--- DATA RECORDS Enclosed Below ---

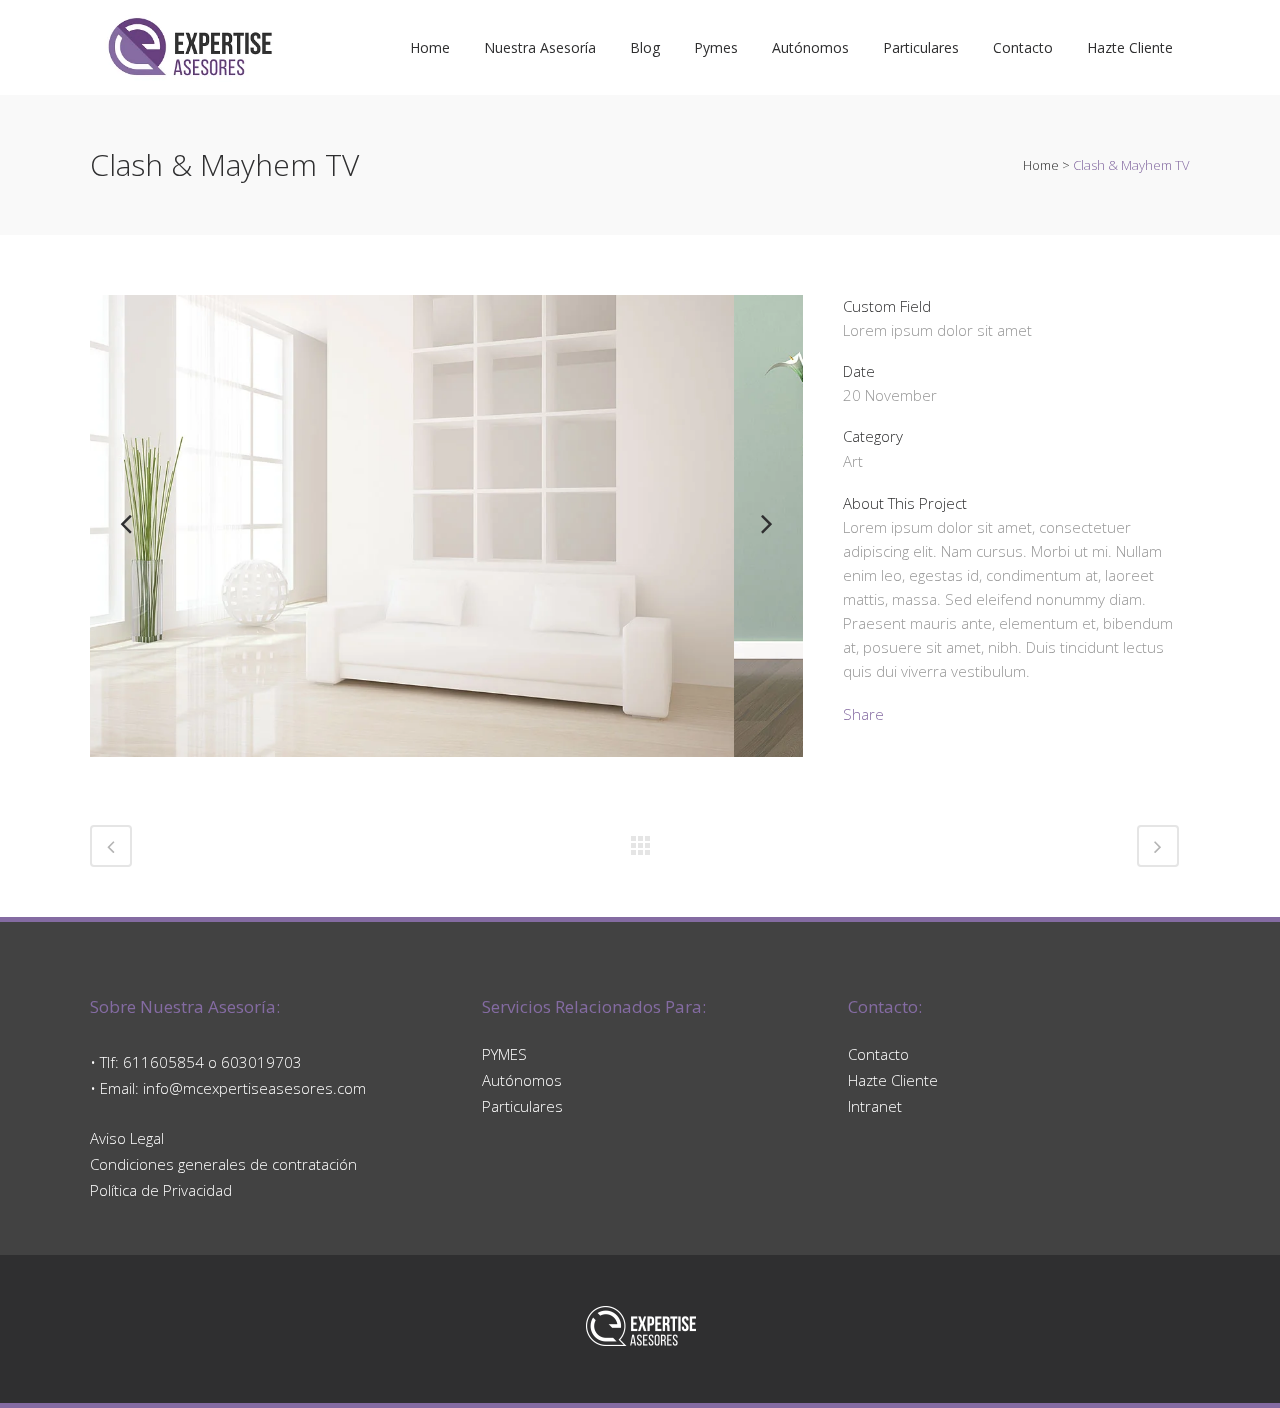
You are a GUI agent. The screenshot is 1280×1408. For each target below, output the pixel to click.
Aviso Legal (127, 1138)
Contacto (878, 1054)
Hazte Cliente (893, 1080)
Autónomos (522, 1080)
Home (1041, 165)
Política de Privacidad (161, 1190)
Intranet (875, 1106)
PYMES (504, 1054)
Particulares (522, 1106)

--- End of Enclosed DATA RECORDS ---

### INSTRUCTIONS TO FOLLOW
Give back the full data exactly as it reads, but drop the pictures.

### RESULT FOR THIS EXERCISE
You are a GUI agent. The screenshot is 1280×1408. For each target below, output the pixel to click.
Aviso Legal (127, 1138)
Contacto (878, 1054)
Hazte Cliente (893, 1080)
Autónomos (522, 1080)
Home (1041, 165)
Política de Privacidad (161, 1190)
Intranet (875, 1106)
PYMES (504, 1054)
Particulares (522, 1106)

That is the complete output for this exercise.